It is illegal in Australia (and most countries in the world) to drive and ride a vehicle while using a hand-held mobile phone. Mobile phone use can distract the drivers and riders from the driving task. Studies have found that using a mobile phone while driving is dangerous as it slows reaction times and interferes with a driver’s perception skills and increases the chance of having a crash.
Driving is an activity that requires your full attention. It requires you to pay attention to every detail, analyse the visual/audible information received, respond effectively and react in a timely manner. These statements are also the fundamental requirements in order to communicate effectively. So why isn’t the use of mobile phone everywhere else not outlawed or at least controlled? How many other accidents or deaths have been caused by smart/mobile phone distractions?

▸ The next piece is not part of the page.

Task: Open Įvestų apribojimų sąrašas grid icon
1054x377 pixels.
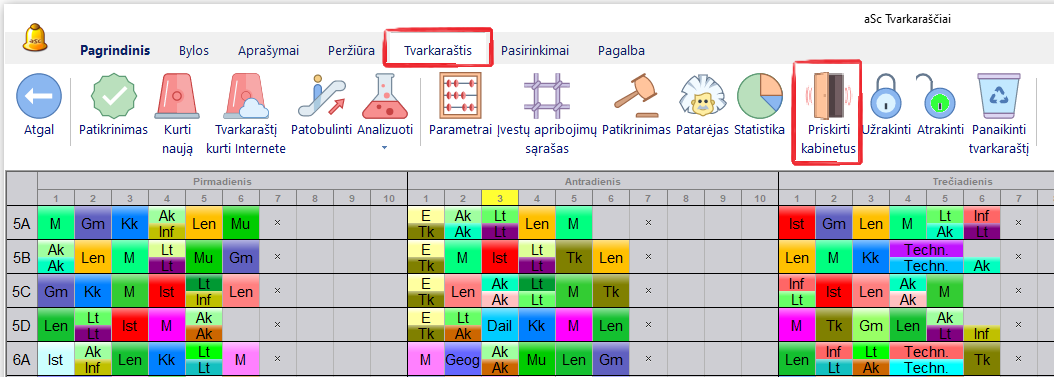Action: [546, 96]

It makes it very difficult to communicate to someone whose attention is constantly divided because they’re emotionally involved with their “Android” (“iOS” for AppleHeads and WP7 for Windows Users). In case you’ve been stuck under a rock for the past 10 years and just got out, Android, iOS and WP7 are the operating systems that drive those little devices called smart phones that are single-handedly killing old fashioned, intimate communication. You remember right, eye contact, body language, tone of voice, effective use of hands, posture etc. has been replaced by a handful of symbols like 🙁 🙂 😀 😛 LOL ROFL etc.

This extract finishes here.